Assim como as pressões aplicadas ao fornecimento de petróleo e gás elevaram os preços, as


tensões ambientais agora poderão empurrar para cima os preços dos alimentos e da água em
muitas partes do mundo. Considerando-se as ondas de calor, secas e outras tensões
climáticas através dos EUA, Europa, Austrália e outros lugares neste ano, os preços do
trigo agora estão disparando, atingido os seus mais altos níveis em décadas.
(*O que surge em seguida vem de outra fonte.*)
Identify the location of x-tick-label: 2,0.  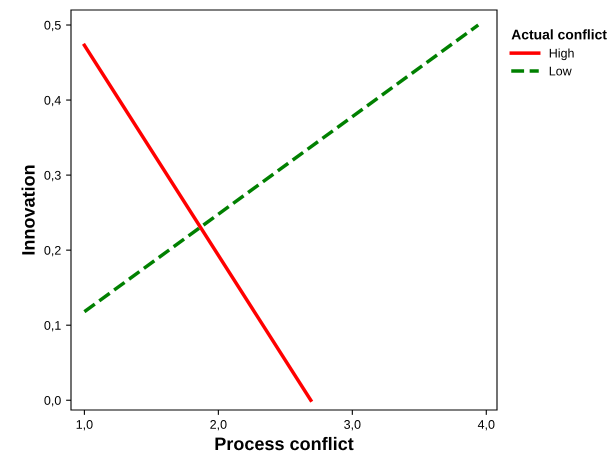
(218, 425). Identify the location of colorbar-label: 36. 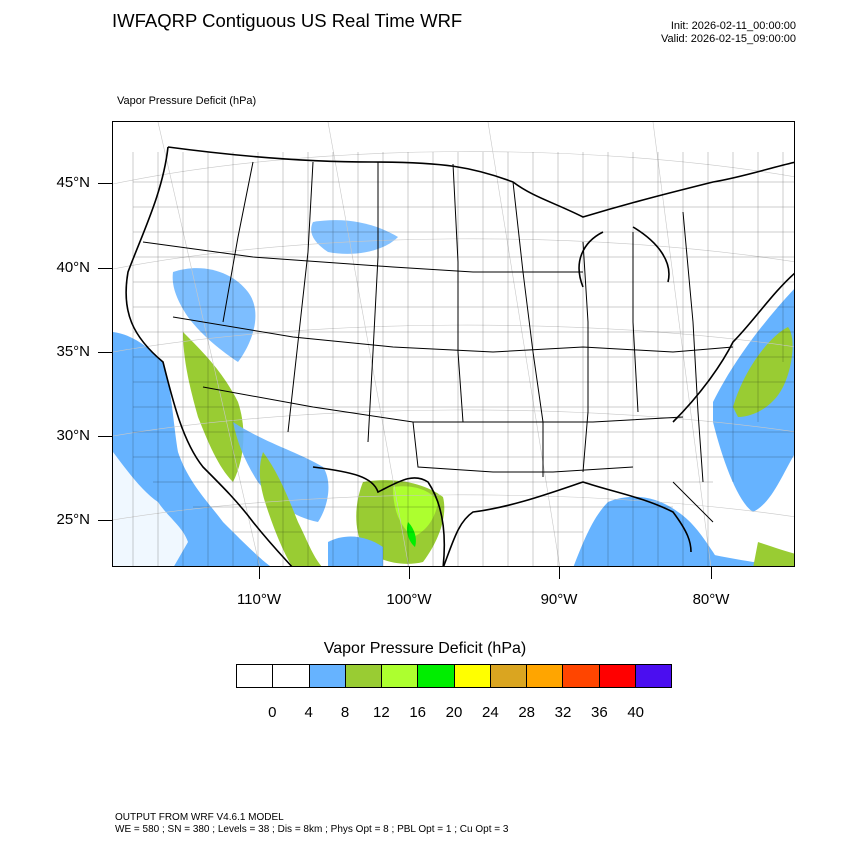
(599, 712).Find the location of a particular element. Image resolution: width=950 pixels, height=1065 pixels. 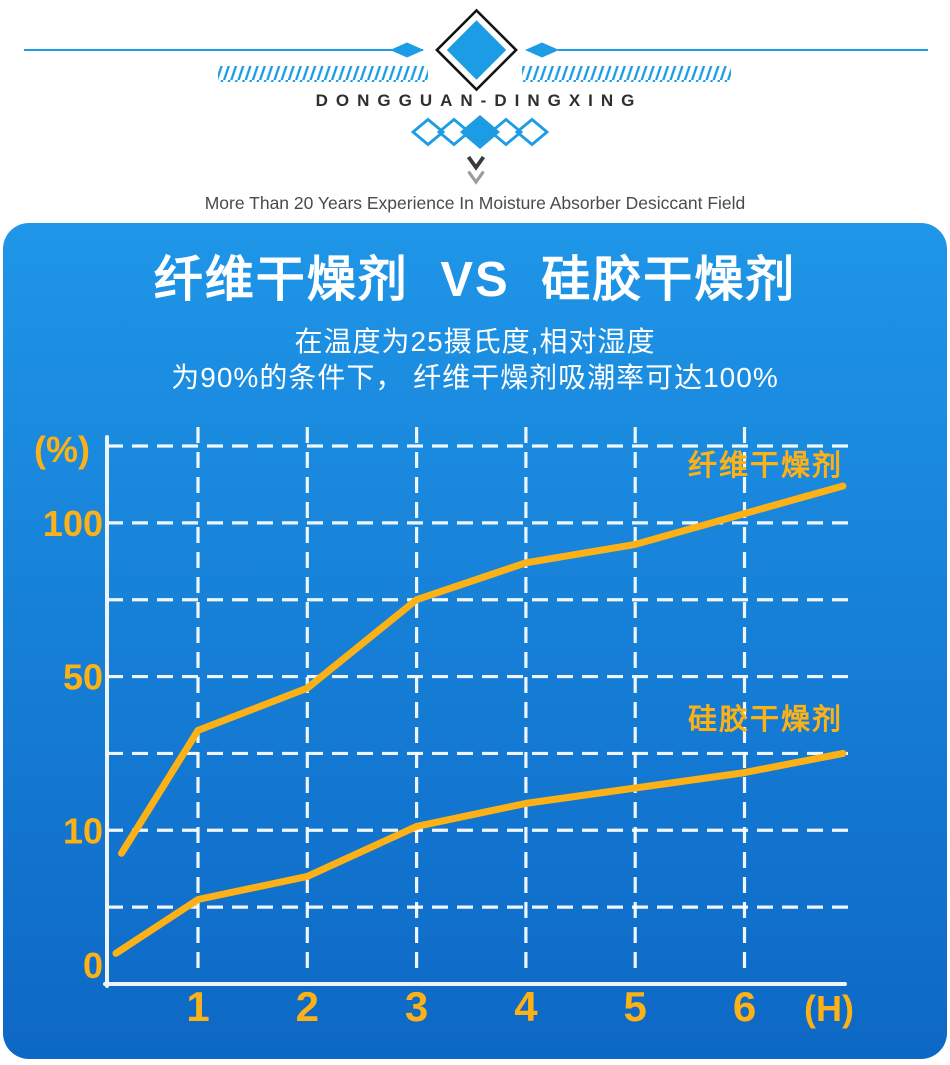

x-tick-label: 4 is located at coordinates (526, 1006).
Portanto, as
pressões ambientais agora estão atingindo a linha de baixo - afetando rendas e meios de
vida ao redor do mundo.
Com crescimento populacional, crescimento econômico e mudança climática,
enfrentaremos a intensificação das secas, furacões e tufões, o poderoso El Nino, carência de
água, ondas de calor, extinção de espécies, e mais. Os temas "amenos" do clima e do meio
ambiente darão lugar aos temas estratégicos e desagradáveis do vigésimo-primeiro século.
Não há, porém, quase nenhum reconhecimento desta verdade básica nos nossos governos
ou nas nossas políticas globais. As pessoas que falam sobre fome e crises ambientais são
vistas como "moralistas" atrapalhados, em contraponto aos "realistas" teimosos, que lidam
com a guerra e a paz. Isso é um absurdo. Os chamados realistas simplesmente não
entendem as origens das tensões e carências que estão causando um crescente número de
crises ao redor do mundo.

Nossos governos deveriam estabelecer ministérios de Desenvolvimento Sustentável,


devotados em tempo integral a gerenciar conexões entre mudança ambiental e bem-estar
humano. Os ministérios da Agricultura por si só não terão condições de fazer frente aos
casos de escassez de água que os agricultores enfrentarão. Ministérios da Saúde não terão
condições de lidar com um aumento nas doenças infecciosas decorrentes do aquecimento
global. Ministros do Meio Ambiente não conseguirão agüentar as pressões sobre oceanos e
florestas, ou as conseqüências do aumento no número de eventos com condições climáticas
extremas, como o Furacão Katrina do ano passado ou o Tufão Saomai deste ano - o pior da
China em muitas décadas. Um novo ministério poderoso deveria ser incumbido de
coordenar as reações à mudança de clima, escassez de água, e outras crises do ecossistema.

No nível global, os governos do mundo deveriam entender por fim que os tratados que
todos assinaram nos anos recentes sobre clima, meio ambiente e biodiversidade são pelo
menos tão importantes para a segurança global quanto todas as zonas de guerra e focos de
crises que ocupam as manchetes, orçamentos e a atenção. Ao se concentrarem nos desafios
subjacentes do desenvolvimento sustentável, nossos governos poderiam por um fim às
crises atuais (como em Darfur) e evitar a ocorrência de muito mais crises no futuro.